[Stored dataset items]
══════

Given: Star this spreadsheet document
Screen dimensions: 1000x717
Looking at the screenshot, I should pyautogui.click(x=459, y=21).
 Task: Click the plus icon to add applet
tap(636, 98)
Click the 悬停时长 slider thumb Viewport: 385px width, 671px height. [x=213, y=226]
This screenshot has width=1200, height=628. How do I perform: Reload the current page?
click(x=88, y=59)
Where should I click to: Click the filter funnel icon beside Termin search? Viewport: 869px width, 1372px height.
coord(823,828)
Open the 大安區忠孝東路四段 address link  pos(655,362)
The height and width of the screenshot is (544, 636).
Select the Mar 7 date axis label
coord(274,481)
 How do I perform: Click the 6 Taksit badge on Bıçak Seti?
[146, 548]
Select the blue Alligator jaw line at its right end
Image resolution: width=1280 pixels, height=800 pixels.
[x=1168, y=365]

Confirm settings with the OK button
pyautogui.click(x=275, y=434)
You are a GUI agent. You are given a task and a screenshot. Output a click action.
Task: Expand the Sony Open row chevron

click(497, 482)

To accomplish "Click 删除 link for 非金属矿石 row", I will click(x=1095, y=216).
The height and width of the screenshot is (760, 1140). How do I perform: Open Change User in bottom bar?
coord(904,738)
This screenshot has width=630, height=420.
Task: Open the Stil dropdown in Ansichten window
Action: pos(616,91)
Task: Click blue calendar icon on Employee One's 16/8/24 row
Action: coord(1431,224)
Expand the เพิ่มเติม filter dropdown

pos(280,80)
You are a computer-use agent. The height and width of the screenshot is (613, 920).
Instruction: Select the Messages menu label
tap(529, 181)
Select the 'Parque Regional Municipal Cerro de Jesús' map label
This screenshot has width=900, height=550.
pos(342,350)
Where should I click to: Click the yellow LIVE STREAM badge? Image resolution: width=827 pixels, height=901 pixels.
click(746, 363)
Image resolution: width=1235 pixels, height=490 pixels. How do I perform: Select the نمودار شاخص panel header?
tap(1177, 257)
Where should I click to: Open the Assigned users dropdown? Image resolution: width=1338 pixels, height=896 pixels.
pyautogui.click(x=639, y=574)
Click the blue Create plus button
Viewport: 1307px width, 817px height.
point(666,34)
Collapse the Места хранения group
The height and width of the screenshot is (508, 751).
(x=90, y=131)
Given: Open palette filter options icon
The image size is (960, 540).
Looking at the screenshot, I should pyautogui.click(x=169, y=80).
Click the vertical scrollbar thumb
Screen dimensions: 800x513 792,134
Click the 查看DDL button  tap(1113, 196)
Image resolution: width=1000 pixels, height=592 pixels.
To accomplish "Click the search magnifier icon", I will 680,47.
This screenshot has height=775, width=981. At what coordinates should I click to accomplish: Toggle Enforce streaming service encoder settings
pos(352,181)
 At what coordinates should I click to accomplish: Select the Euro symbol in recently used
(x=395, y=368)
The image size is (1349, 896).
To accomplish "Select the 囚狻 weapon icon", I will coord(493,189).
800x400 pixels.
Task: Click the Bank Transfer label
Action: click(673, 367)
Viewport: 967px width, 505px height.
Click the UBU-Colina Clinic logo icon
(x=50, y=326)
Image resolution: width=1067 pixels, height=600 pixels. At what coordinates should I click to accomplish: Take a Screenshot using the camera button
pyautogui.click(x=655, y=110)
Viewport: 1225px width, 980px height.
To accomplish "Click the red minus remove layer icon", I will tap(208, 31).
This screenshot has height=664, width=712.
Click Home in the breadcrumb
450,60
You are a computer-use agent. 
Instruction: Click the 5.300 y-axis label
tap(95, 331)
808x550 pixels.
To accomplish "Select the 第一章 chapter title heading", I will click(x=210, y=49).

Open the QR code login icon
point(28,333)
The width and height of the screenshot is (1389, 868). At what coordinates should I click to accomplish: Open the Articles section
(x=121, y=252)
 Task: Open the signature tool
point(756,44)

══════

**Task details**
Could you find each line in the entries that contains the string "link" and copy it?

**Answer for the task**
Open the 大安區忠孝東路四段 address link  pos(655,362)
To accomplish "Click 删除 link for 非金属矿石 row", I will click(x=1095, y=216).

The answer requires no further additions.